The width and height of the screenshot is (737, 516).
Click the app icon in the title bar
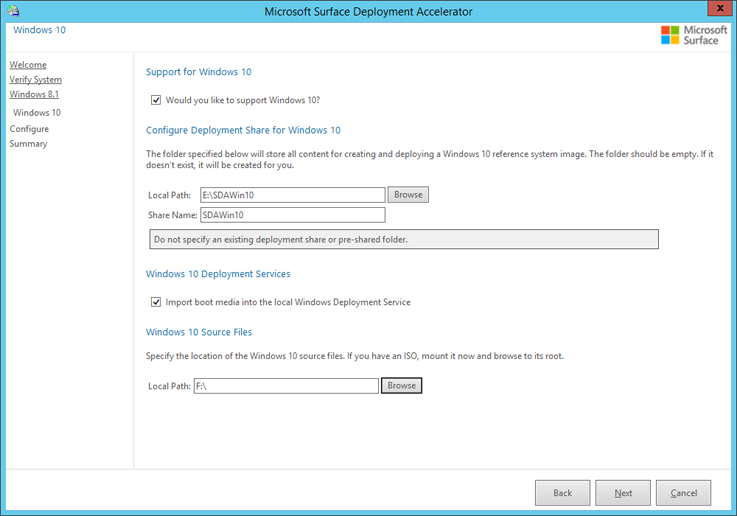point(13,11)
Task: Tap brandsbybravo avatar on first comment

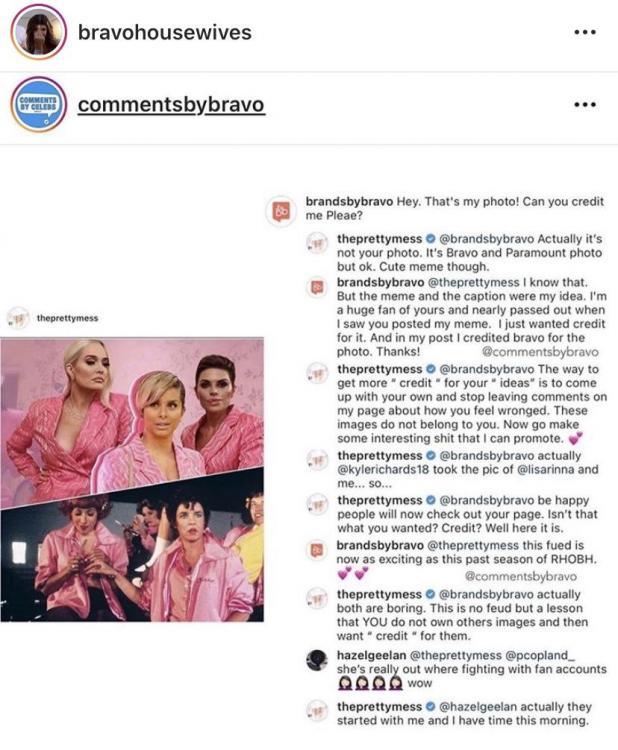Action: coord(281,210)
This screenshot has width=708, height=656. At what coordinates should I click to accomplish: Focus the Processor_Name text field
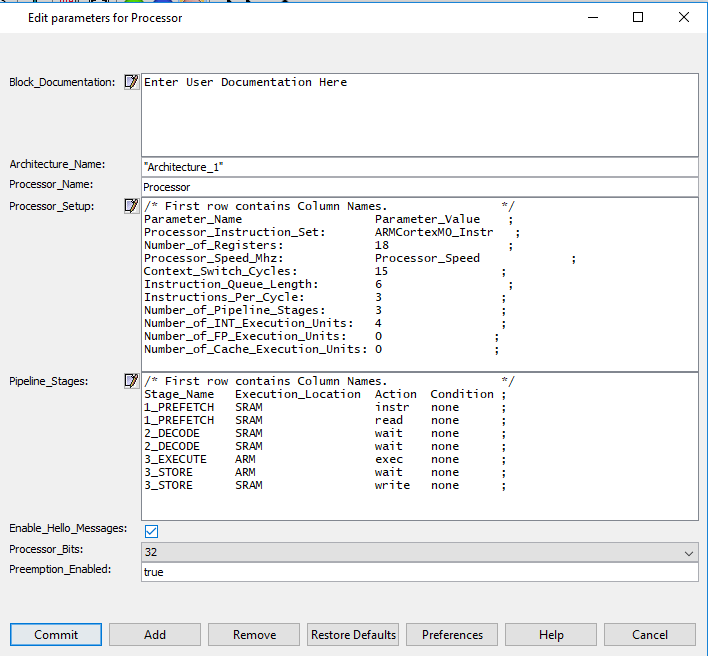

The problem — Go through the data and copy every line that includes "width".

Your solution —
The width and height of the screenshot is (737, 516).
This screenshot has width=708, height=656. At what coordinates should I click to accomplish: Focus the Processor_Name text field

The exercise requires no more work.